======== DATA FOR THIS EXERCISE

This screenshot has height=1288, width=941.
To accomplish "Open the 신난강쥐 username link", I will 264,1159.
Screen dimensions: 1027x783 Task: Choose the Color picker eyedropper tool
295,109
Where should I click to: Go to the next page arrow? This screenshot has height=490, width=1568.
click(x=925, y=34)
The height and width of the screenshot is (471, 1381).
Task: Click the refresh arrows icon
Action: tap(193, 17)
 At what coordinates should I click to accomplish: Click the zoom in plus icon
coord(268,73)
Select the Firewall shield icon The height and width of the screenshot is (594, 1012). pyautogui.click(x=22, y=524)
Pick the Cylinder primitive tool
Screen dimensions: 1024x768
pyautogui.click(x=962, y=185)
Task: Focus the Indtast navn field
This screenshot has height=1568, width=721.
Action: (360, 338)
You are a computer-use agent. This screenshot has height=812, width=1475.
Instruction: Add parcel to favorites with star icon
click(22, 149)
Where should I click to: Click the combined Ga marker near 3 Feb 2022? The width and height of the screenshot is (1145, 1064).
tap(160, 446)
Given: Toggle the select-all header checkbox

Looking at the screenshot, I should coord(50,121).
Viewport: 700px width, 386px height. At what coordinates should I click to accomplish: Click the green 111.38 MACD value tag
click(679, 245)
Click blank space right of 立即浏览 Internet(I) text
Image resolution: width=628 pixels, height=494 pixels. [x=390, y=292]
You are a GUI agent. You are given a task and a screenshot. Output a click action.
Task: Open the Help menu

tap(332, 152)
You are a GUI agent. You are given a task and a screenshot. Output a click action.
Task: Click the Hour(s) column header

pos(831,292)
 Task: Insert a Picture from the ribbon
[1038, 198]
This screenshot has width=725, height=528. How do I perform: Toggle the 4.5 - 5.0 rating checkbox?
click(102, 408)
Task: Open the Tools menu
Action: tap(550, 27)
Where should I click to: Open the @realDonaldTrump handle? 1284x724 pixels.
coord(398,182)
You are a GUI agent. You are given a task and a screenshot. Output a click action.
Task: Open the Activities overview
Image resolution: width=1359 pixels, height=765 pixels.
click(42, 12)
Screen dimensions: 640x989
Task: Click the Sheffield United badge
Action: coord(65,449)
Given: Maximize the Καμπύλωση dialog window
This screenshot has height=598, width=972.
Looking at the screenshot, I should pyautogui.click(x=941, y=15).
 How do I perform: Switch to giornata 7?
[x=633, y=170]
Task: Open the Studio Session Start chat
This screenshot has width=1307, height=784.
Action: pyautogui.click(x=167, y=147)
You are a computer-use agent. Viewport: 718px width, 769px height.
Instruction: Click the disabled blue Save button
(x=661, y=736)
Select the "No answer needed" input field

================

WORK INSTRUCTIONS: Where the line containing "Image resolution: width=1359" appears in the records above, begin copying and continue through the last line; copy each line exactly and include no others.

WRITTEN REPLY:
Image resolution: width=1359 pixels, height=765 pixels.
click(42, 12)
Screen dimensions: 640x989
Task: Click the Sheffield United badge
Action: coord(65,449)
Given: Maximize the Καμπύλωση dialog window
This screenshot has height=598, width=972.
Looking at the screenshot, I should pyautogui.click(x=941, y=15).
 How do I perform: Switch to giornata 7?
[x=633, y=170]
Task: Open the Studio Session Start chat
This screenshot has width=1307, height=784.
Action: pyautogui.click(x=167, y=147)
You are a computer-use agent. Viewport: 718px width, 769px height.
Instruction: Click the disabled blue Save button
(x=661, y=736)
Select the "No answer needed" input field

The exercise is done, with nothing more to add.